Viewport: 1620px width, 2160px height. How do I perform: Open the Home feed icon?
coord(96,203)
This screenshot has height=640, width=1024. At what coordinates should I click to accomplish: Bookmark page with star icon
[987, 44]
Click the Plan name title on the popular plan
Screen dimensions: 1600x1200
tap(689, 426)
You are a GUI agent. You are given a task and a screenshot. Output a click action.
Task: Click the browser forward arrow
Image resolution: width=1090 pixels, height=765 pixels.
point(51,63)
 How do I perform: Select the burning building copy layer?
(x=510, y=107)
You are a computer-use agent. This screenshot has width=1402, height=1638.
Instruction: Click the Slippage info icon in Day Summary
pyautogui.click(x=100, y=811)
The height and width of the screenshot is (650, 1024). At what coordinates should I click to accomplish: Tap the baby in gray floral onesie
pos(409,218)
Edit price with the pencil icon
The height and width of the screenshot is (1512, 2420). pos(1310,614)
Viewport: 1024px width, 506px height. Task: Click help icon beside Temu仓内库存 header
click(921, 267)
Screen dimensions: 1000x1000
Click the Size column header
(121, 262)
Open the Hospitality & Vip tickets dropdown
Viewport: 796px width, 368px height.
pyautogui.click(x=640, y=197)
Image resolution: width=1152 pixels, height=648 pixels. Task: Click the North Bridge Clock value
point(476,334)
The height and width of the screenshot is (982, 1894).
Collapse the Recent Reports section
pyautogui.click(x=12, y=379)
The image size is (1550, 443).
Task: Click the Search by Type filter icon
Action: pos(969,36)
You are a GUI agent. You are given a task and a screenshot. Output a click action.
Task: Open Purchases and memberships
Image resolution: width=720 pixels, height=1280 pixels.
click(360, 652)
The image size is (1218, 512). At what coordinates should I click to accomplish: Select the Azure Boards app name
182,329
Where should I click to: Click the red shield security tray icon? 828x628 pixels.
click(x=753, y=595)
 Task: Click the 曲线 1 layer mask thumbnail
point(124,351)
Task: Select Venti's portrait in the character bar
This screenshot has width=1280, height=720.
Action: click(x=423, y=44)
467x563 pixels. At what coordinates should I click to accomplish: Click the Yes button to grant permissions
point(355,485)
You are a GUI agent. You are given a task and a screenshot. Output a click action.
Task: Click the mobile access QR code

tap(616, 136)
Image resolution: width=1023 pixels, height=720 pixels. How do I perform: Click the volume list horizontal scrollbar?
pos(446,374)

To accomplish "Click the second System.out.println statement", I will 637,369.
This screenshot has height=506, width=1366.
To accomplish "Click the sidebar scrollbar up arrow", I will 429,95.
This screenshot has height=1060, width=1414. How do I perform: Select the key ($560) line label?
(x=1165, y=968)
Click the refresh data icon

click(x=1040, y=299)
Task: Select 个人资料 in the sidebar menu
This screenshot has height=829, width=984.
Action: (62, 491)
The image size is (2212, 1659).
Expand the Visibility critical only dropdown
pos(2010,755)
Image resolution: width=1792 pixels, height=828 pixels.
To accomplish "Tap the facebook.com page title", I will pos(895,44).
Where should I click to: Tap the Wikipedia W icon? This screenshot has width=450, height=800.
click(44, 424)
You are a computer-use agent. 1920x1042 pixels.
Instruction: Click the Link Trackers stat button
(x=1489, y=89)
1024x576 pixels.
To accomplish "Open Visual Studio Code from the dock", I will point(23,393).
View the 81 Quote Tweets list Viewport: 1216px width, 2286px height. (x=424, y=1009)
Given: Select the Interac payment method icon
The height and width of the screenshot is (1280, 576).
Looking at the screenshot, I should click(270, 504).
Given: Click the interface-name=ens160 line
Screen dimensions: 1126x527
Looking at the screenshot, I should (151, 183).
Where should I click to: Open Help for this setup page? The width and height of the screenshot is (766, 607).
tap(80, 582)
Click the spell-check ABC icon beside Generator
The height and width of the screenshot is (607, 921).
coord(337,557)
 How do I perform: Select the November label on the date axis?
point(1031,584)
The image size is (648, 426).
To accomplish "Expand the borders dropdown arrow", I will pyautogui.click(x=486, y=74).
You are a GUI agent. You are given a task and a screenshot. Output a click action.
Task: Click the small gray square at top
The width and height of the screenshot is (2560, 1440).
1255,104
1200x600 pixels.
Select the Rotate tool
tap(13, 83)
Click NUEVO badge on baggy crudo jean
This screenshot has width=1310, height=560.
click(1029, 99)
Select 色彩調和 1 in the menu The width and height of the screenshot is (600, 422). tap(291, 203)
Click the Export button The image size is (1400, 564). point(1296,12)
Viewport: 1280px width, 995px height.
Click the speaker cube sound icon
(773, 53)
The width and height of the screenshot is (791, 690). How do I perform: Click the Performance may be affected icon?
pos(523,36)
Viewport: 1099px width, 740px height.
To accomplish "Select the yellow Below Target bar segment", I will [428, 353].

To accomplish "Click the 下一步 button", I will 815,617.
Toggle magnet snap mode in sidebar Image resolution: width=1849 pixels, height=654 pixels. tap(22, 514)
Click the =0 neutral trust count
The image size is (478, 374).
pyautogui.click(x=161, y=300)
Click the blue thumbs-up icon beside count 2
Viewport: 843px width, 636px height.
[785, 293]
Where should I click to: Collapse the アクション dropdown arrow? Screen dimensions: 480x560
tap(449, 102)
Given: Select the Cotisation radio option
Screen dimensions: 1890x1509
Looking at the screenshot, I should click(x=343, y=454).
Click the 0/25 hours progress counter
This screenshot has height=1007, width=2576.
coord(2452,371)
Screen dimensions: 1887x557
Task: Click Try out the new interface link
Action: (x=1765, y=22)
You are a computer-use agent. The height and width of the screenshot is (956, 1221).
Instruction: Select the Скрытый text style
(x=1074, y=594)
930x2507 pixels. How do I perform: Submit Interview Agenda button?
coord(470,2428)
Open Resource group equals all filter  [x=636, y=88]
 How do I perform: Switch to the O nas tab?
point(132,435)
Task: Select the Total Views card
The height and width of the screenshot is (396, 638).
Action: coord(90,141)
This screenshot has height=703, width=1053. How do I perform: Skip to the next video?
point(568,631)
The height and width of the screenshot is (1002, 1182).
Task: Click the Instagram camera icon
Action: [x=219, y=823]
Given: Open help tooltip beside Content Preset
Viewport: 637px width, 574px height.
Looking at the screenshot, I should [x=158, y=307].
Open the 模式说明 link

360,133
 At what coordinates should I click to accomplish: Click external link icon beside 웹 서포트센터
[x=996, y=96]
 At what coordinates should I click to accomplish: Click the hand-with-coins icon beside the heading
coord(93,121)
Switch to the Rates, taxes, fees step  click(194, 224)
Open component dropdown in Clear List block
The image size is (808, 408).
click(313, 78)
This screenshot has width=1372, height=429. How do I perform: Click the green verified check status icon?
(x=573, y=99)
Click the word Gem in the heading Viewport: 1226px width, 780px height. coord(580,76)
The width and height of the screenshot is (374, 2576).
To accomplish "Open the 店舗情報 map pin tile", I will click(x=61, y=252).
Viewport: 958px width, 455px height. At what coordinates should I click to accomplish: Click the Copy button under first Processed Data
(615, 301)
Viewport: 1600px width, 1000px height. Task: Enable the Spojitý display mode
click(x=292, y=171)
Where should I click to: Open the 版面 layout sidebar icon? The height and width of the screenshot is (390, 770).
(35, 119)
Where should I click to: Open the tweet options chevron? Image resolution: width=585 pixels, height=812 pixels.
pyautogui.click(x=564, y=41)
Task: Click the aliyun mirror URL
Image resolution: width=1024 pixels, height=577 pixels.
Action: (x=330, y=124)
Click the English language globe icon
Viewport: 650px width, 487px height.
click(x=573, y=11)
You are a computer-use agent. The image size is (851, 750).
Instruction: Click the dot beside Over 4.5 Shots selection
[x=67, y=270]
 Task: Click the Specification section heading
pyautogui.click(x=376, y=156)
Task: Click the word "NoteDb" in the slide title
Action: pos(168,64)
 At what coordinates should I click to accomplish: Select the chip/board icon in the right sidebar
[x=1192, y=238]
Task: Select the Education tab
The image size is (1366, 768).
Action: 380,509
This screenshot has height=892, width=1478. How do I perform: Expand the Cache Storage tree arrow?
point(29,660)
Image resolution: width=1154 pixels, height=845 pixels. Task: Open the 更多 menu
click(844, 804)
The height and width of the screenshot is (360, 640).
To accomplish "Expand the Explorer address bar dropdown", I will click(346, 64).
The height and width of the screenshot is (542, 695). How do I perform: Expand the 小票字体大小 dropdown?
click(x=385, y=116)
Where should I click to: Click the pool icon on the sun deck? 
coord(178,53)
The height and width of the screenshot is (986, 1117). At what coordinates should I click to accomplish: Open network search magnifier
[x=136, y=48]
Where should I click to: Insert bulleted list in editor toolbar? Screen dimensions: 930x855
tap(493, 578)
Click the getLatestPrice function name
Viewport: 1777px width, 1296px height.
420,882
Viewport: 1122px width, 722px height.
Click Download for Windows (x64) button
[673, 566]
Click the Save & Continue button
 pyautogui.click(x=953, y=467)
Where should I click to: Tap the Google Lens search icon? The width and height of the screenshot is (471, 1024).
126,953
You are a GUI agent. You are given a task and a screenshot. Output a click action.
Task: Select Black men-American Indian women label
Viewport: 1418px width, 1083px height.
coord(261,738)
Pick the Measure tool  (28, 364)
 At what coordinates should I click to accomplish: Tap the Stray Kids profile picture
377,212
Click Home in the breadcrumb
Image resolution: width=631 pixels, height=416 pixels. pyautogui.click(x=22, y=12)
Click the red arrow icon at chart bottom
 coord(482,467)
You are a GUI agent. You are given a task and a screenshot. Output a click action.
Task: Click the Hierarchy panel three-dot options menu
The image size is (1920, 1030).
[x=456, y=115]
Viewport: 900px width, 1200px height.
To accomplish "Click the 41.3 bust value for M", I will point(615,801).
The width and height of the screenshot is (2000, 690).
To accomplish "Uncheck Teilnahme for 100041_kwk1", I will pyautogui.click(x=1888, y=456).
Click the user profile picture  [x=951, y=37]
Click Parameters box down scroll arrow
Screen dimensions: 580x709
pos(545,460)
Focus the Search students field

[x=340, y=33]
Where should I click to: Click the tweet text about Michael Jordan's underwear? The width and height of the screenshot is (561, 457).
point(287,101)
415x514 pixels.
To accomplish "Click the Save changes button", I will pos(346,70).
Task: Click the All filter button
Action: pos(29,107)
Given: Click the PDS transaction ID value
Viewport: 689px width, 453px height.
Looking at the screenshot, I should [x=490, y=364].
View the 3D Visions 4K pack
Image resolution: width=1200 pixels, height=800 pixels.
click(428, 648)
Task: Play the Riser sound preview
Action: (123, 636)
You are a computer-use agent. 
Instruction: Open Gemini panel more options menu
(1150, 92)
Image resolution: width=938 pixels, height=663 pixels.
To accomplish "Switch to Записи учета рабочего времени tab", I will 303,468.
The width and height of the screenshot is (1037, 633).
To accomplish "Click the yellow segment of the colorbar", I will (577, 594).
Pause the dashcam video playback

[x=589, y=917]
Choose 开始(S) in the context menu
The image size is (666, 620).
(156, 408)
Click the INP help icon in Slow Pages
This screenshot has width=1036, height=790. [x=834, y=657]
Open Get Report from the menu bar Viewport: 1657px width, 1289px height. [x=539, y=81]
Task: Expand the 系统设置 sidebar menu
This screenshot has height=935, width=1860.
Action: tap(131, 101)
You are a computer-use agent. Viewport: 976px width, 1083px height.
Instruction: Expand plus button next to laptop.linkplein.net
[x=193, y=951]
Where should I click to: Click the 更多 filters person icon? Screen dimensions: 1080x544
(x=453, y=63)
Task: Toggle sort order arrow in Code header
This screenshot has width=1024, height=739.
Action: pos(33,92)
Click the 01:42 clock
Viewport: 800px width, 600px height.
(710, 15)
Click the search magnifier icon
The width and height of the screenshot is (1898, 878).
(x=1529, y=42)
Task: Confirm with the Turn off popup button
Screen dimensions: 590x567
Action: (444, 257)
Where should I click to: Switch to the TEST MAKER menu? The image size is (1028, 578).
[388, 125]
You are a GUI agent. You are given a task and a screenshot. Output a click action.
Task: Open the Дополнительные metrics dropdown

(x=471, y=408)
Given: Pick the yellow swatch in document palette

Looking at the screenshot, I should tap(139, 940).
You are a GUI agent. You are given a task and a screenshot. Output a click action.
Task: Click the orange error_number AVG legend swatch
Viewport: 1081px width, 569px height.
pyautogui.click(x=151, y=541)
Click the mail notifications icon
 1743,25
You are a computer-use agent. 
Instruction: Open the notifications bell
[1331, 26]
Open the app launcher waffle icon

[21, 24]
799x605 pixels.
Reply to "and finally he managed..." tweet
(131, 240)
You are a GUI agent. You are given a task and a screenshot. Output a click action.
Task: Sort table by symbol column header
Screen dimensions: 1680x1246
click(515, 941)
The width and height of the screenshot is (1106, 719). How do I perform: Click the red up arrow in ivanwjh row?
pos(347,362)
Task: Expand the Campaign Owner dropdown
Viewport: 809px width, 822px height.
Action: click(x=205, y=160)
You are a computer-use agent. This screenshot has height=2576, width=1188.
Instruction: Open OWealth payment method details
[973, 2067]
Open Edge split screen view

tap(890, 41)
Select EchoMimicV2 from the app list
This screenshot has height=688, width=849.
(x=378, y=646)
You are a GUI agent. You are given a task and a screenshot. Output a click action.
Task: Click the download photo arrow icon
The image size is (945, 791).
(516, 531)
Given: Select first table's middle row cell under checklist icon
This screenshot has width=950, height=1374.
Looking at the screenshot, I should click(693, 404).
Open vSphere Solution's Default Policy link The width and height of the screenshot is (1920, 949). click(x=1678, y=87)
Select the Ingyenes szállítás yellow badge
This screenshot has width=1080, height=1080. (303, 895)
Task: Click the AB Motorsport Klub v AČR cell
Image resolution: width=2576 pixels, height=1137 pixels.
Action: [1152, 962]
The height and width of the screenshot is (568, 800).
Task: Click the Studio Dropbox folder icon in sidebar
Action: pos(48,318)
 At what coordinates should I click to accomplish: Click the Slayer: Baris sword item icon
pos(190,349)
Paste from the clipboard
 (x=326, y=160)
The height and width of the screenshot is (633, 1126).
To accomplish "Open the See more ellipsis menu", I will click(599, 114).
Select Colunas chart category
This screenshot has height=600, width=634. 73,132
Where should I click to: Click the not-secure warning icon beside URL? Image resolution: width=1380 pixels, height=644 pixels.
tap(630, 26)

→ What is expected: What is asked for is an exact copy of the lines above from the one containing "Task: Click the Specification" through the one containing "Task: Select the Education tab", and only those.

→ Output of the task:
 Task: Click the Specification section heading
pyautogui.click(x=376, y=156)
Task: Click the word "NoteDb" in the slide title
Action: pos(168,64)
 At what coordinates should I click to accomplish: Select the chip/board icon in the right sidebar
[x=1192, y=238]
Task: Select the Education tab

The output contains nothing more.